By Creighton A. Welch - Express-News
The thought of Shrimp Paesano in all its crispy, buttery glory is all you need to evoke mouth-watering flashbacks of one of San Antonio's restaurant institutions.

For 40 years, Paesanos has been a go-to site for high-quality Italian fare and a gathering spot for friends and families.

“It's the quality of the food; and on Friday at the Quarry, it's still the hangout for all the old-timers who have been hanging out for 40 years,” said Tom Rohde, a longtime customer and real estate developer who regularly joins the Friday lunch crowd of lawyers, judges and politicians for chatting and deal-making.

Owner Joe Cosniac, 62, first came to San Antonio from Canada for HemisFair in 1968. He left after the fair ended, but later returned in search of work. When he couldn't find what he wanted, Cosniac and Nick Pacelli, his business partner who died in 1992, opened the first Paesanos in a kitschy building on McCullough Avenue on Feb. 2, 1969.

“It was a great hangout for the rich and famous and wanna-be rich and famous,” Rohde said.

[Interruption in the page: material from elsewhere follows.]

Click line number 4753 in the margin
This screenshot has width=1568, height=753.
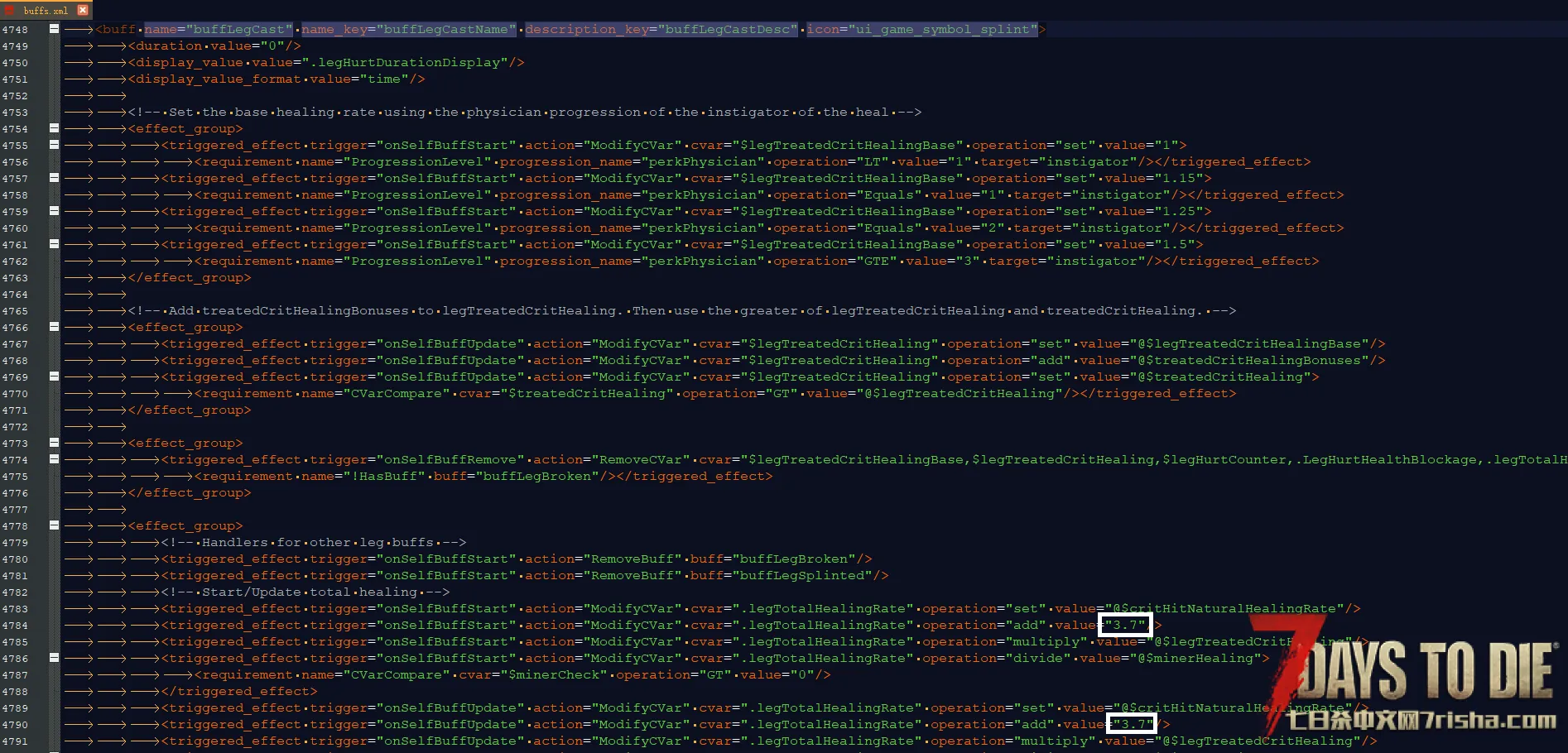coord(15,113)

Though he had no formal cooking education, Cosniac taught himself to cook and learned the ropes of running restaurants from working in them as a kid. When Paesanos first opened, Cosniac ran the front of the restaurant while Pacelli cooked.

“They know what it means to put out real good food and great service,” said Jimmy Hasslocher, 58, president and COO of Frontier Enterprises, which owns Jim's restaurants, the local home-style chain that was started 62 years ago by Jim Hasslocher, Jimmy's father.

Hasslocher knows a bit about what it takes to make it in the restaurant biz for so many decades.

“I think it takes a team, No. 1. You have to instill in that team what it is that you want,” Hasslocher said. “Joe understands what it takes to put it all together.”

After 27 years on McCullough, Cosniac moved to Basse Road in 1996 near the then-under-construction Alamo Quarry Market and close to the high-end Alamo Heights neighborhood.

“In the old days, it didn't matter where you were located, people came to you,” Cosniac said. “But now people want convenience. They want to eat within a mile of where they live and work.”

In his 40 years, he has mastered the tenet that it's the customer who keeps you in business.

“Everybody who walks in the door is important,” Cosniac said.

Today, Paesanos Restaurant Group owns eight restaurants — five in San Antonio and three in Colorado — but Paesanos is still Cosniac's passion. He opened Paesanos on the River Walk in 1994 and then a third Paesanos on Loop 1604 in 2006.

His keys to success include “the customer is always right” and keeping it simple.

“When it starts being about you, you better close the business,” Cosniac said.

A big problem with some restaurants is they try to over-complicate what they're doing, Cosniac said.

“It's so simple. At least for us, it's simple,” Cosniac said. “The simplicity is taking care of the customer.”

In tough economic times, which Cosniac and Paesanos have seen before, it's important to plan ahead.

“You can't control what goes on outside the restaurant,” Cosniac said. “What you can control is when the customer walks inside the restaurant.”

And don't look for Cosniac to slow down any time soon.

“Perhaps when the business climate improves, we'll look at more expansion,” he said.